** Instruction **
Rewrite the article on farm inventions starting with "Farmers in Queensland" and going on through "gates to rest.", using "creativity" in place of "inspiration".

His solution is to use a mobile machine to cut the side wall out of tyres to stop them from holding water. He is also investigating how to offer chain-like mats of tyres roped together with bailing twine.
Mr Singleton's business, Singleton Fensing, is working with a NSW-based recycling company to cut and source bigger amounts of tyres.
"Our great idea, very simple, is to reuse the abundant materials already on a farm," Mr Singleton said.
"It's a much safer way, and much cleaner and environmentally friendly."
Farmers in Queensland have to notify authorities when they use tyres for silage and Mr Singleton expects changes in Victoria too.
But that's not the only idea Mr Singleton has quietly worked on at Allansford. Countless hours spent fixing broken gates and building fences were also cause for inspiration.
Mr Singleton said he had invented a new hinge which could withstand the weight of five adults standing on a gate, putting farmers' repeated warning not to stand on gates to rest.
"There has been such demand for the hinge, I sold out of the product within days," Mr Singleton said.
Another design, a wire twitching key for building fences, had similar success after Mr Singleton had 10,000 manufactured in China and has sold all but 900.
"We saw there is a job done that is often inaccurate and time consuming and we thought of a better way," he said.
Mr Singleton's upbringing on a Portland district farm when he remembered pulling out fence posts and putting them back upside down sent him in search of a better way.
"We want to think outside the box," he said.

** Records supplied **
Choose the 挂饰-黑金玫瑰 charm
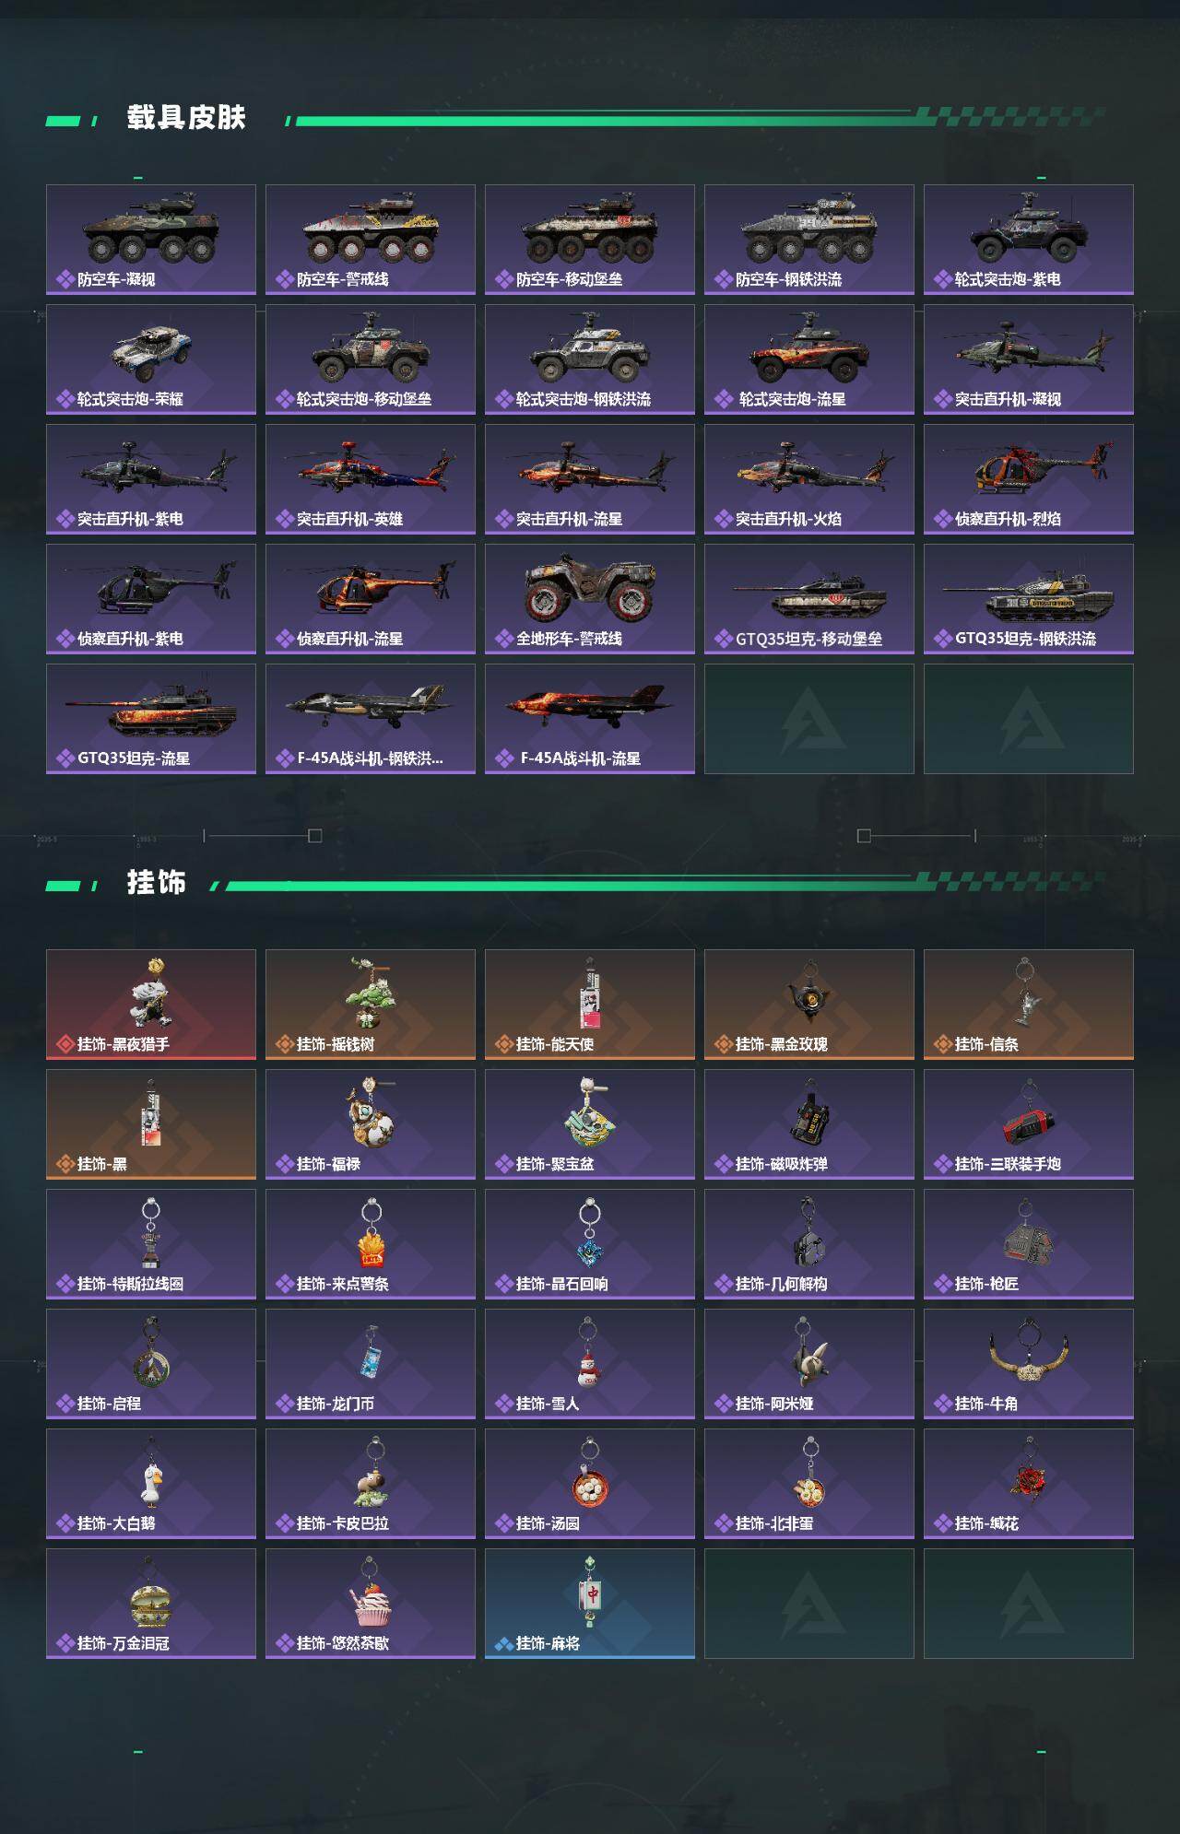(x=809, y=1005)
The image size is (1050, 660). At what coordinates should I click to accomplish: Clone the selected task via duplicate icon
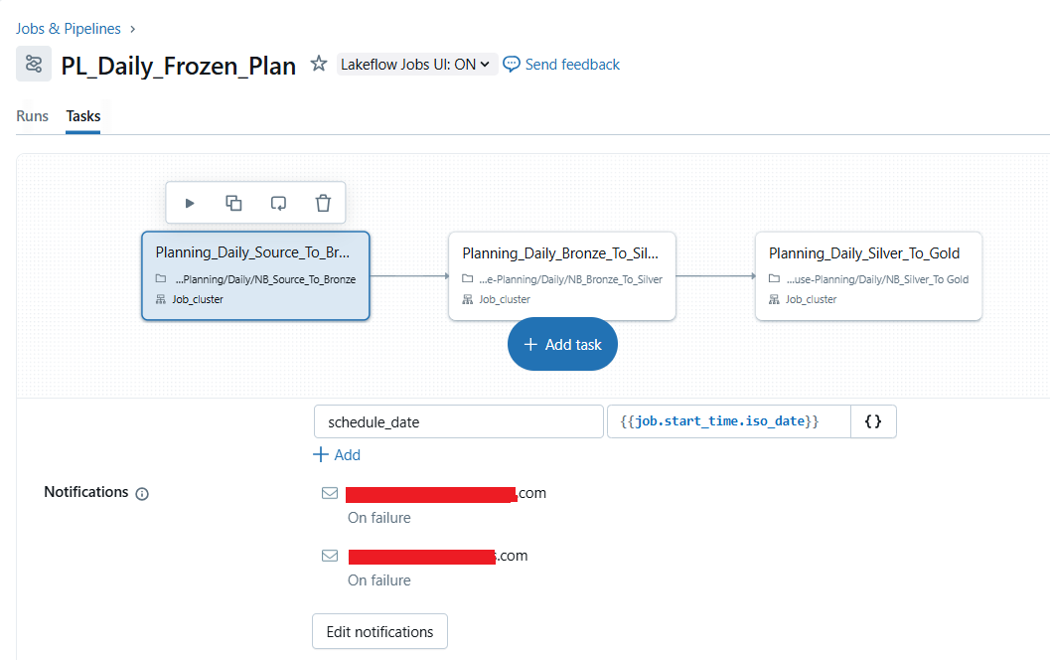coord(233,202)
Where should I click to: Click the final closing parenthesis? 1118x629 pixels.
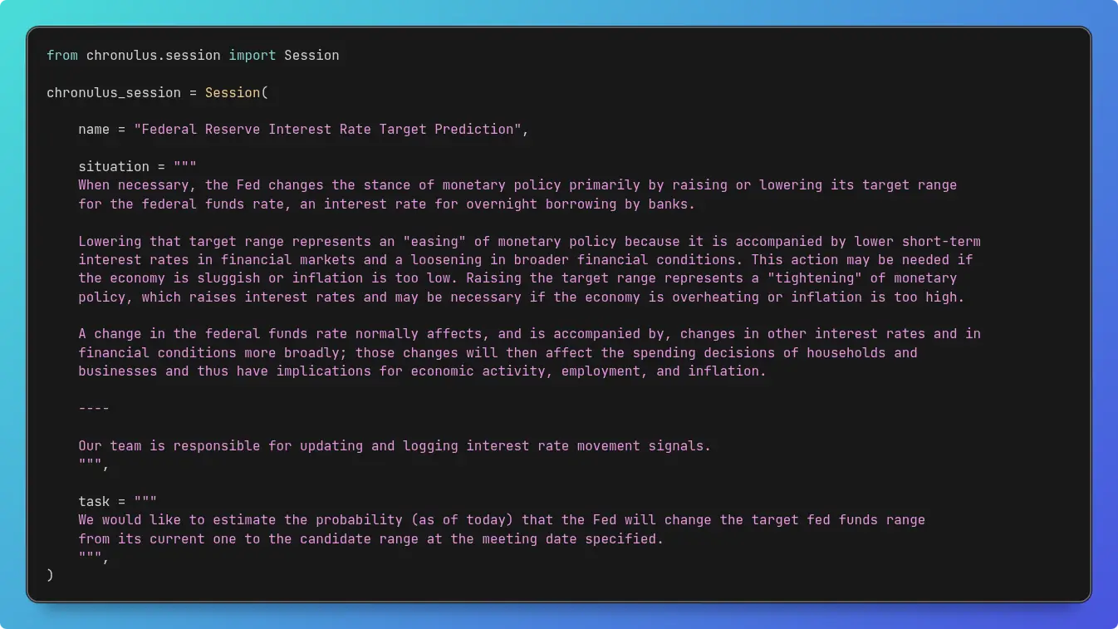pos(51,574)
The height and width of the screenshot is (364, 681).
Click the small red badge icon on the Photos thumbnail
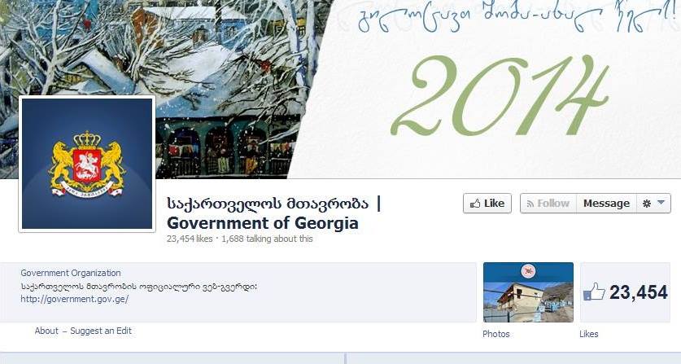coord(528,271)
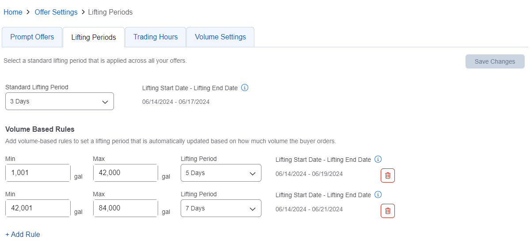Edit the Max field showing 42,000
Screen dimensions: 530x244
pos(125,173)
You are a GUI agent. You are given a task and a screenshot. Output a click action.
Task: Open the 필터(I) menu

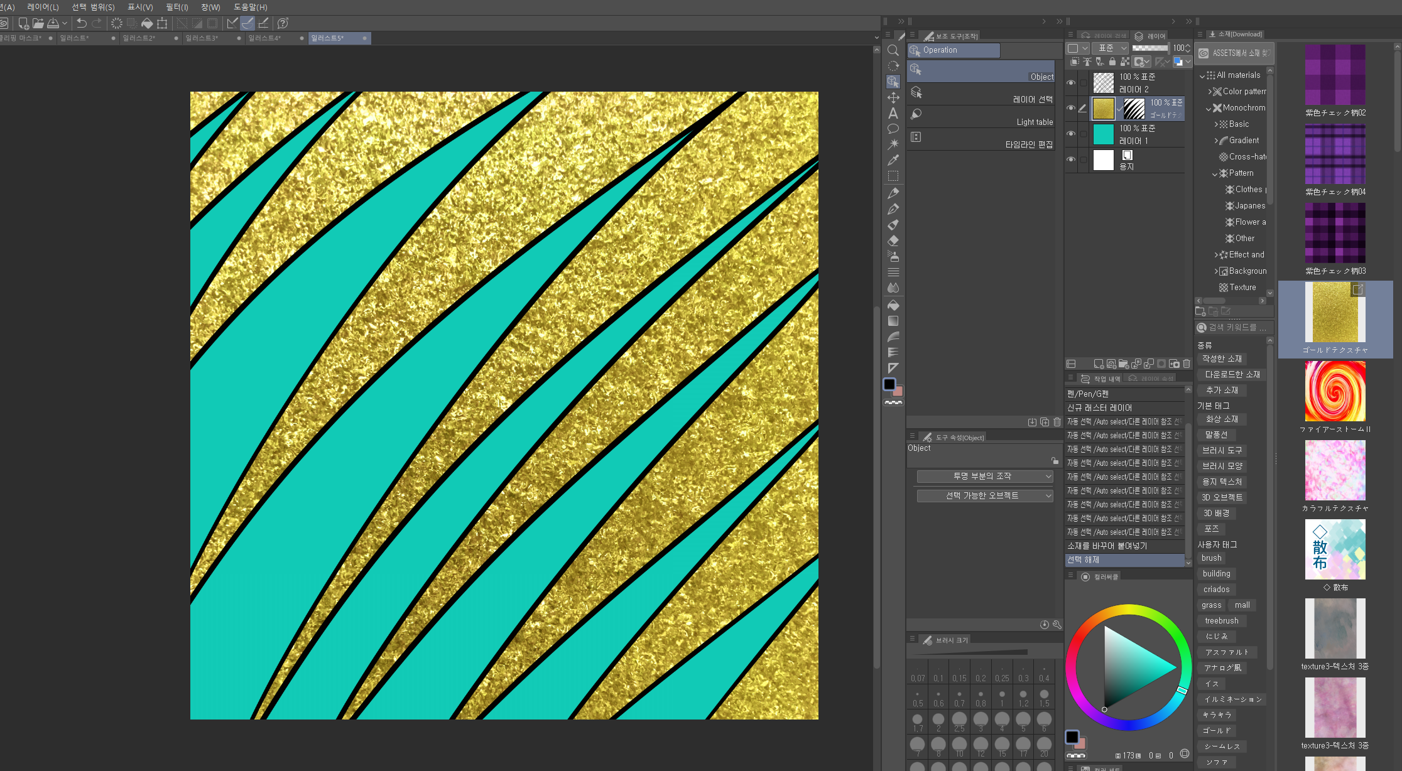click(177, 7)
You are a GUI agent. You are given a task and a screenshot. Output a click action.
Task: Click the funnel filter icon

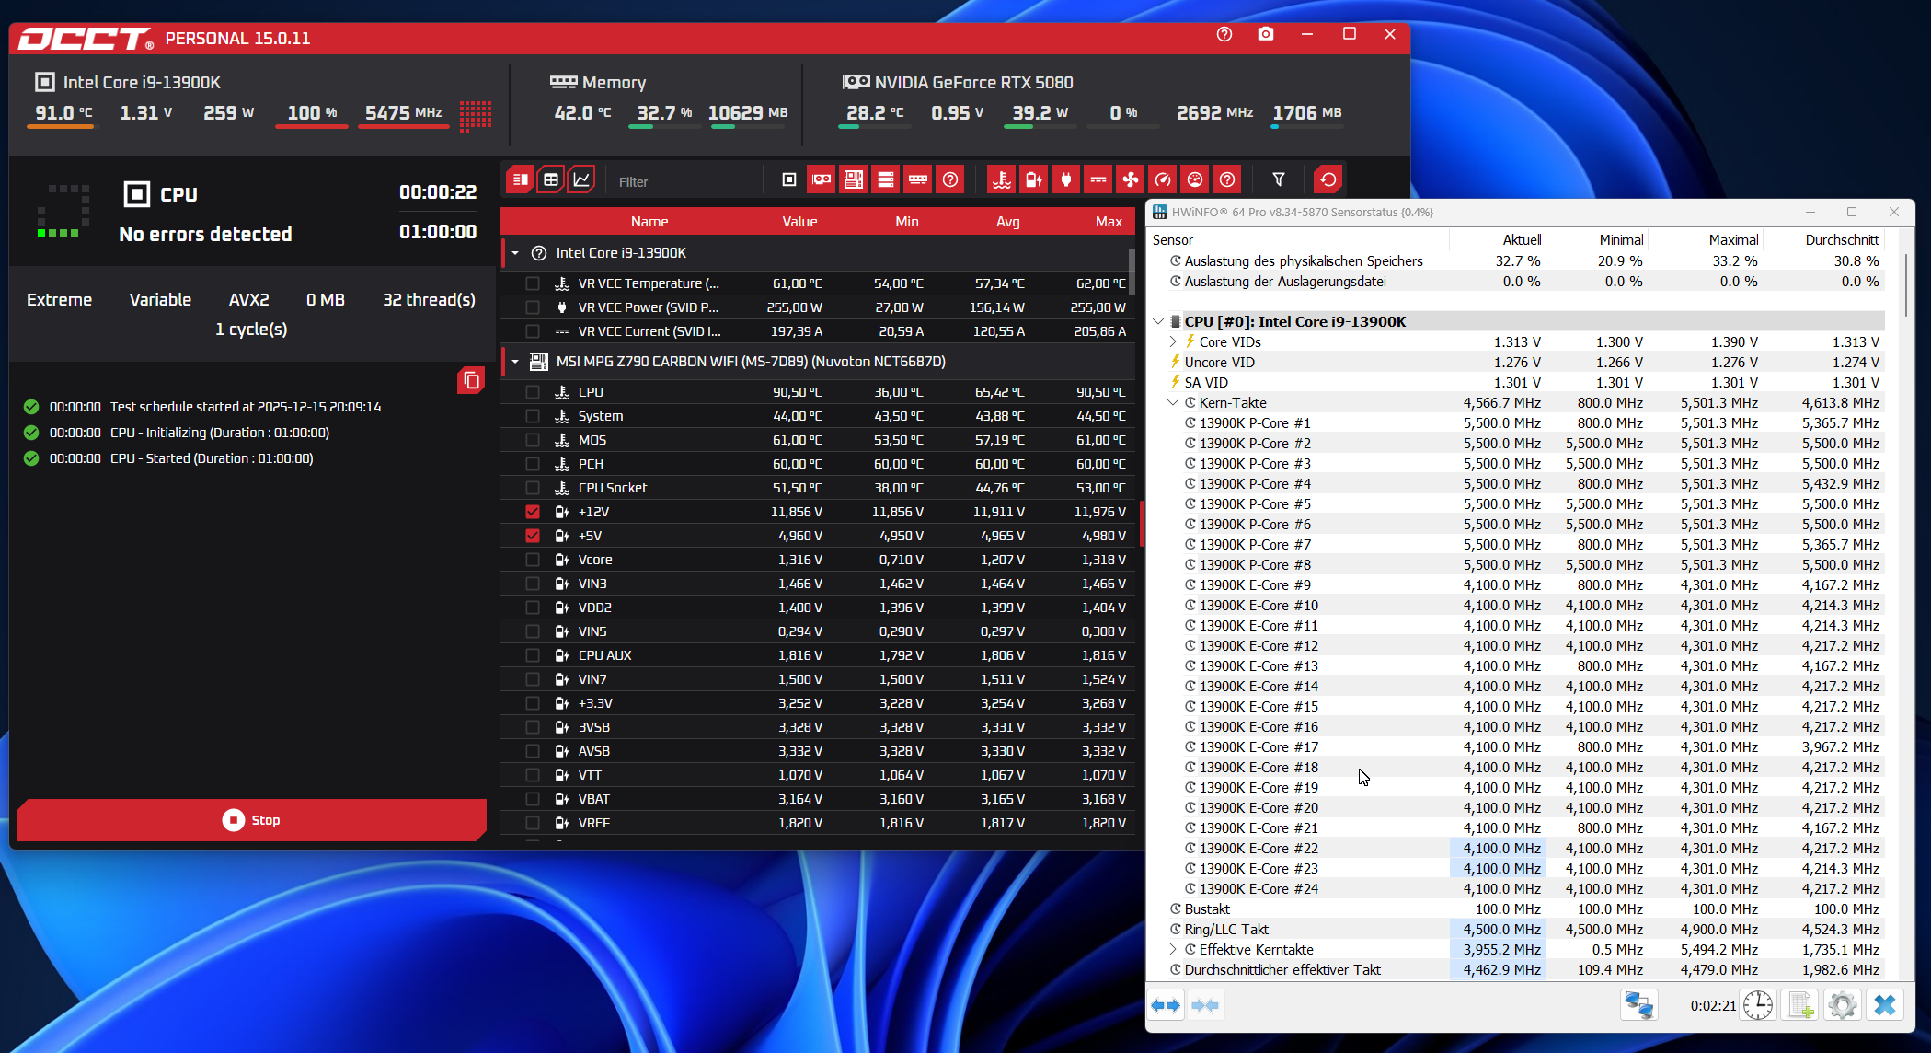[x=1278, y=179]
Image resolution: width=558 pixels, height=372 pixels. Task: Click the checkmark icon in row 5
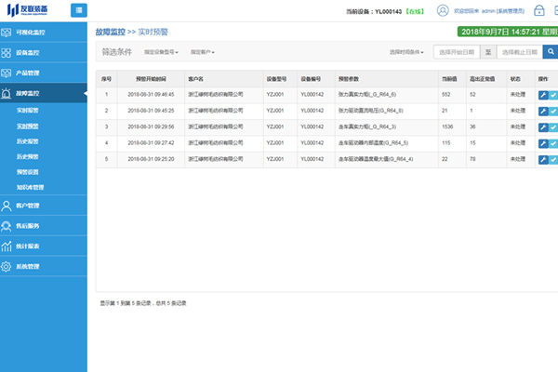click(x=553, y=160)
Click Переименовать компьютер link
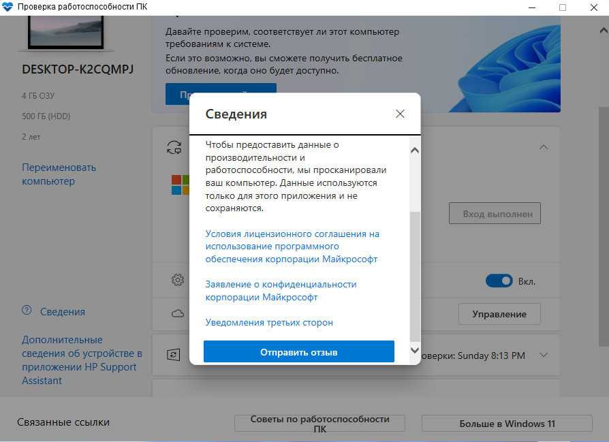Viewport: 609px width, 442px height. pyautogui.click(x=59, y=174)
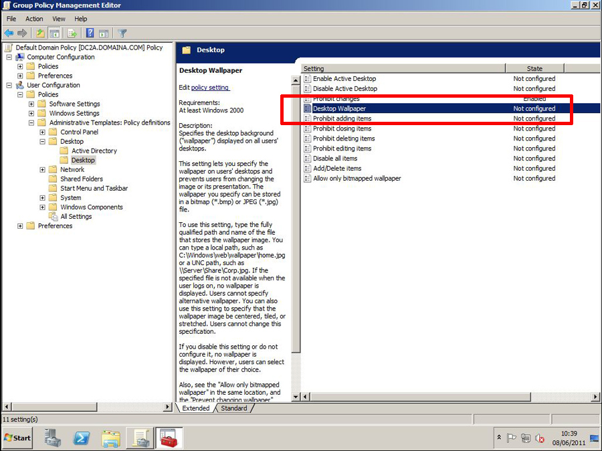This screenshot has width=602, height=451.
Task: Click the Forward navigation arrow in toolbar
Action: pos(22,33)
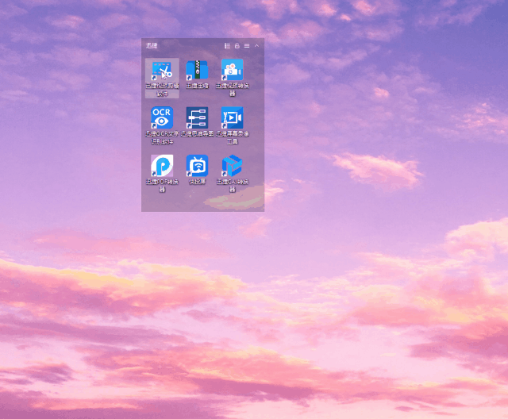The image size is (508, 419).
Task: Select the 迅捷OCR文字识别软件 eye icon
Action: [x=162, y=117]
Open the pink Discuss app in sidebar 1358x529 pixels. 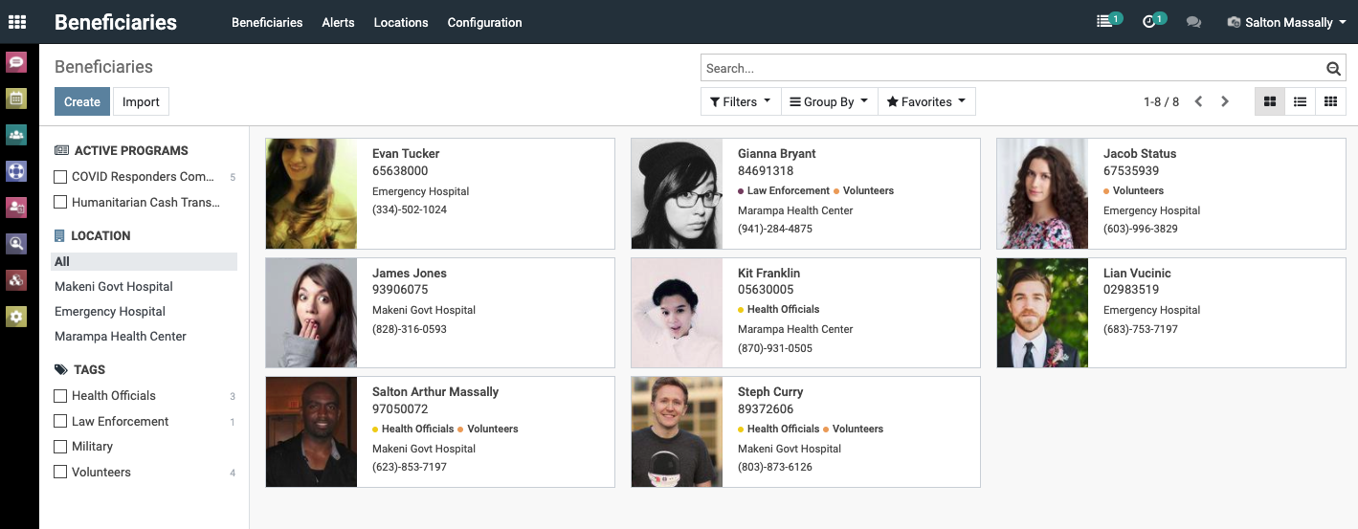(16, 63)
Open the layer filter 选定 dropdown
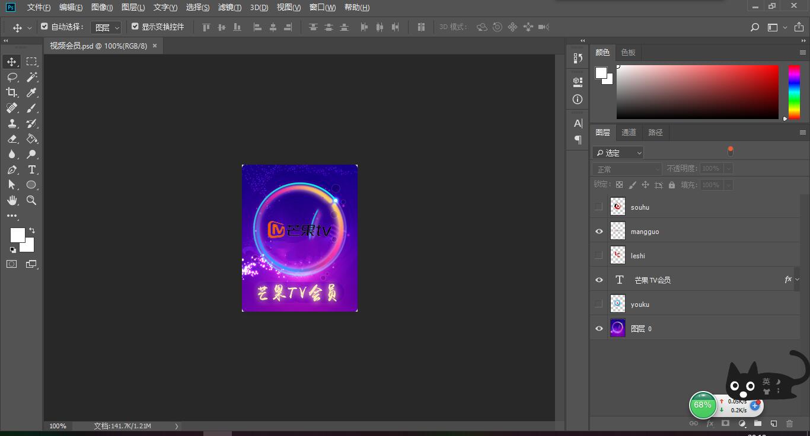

** Solution for this exercise **
Farmers in Queensland have to notify authorities when they use tyres for silage and Mr Singleton expects changes in Victoria too.
But that's not the only idea Mr Singleton has quietly worked on at Allansford. Countless hours spent fixing broken gates and building fences were also cause for creativity.
Mr Singleton said he had invented a new hinge which could withstand the weight of five adults standing on a gate, putting farmers' repeated warning not to stand on gates to rest.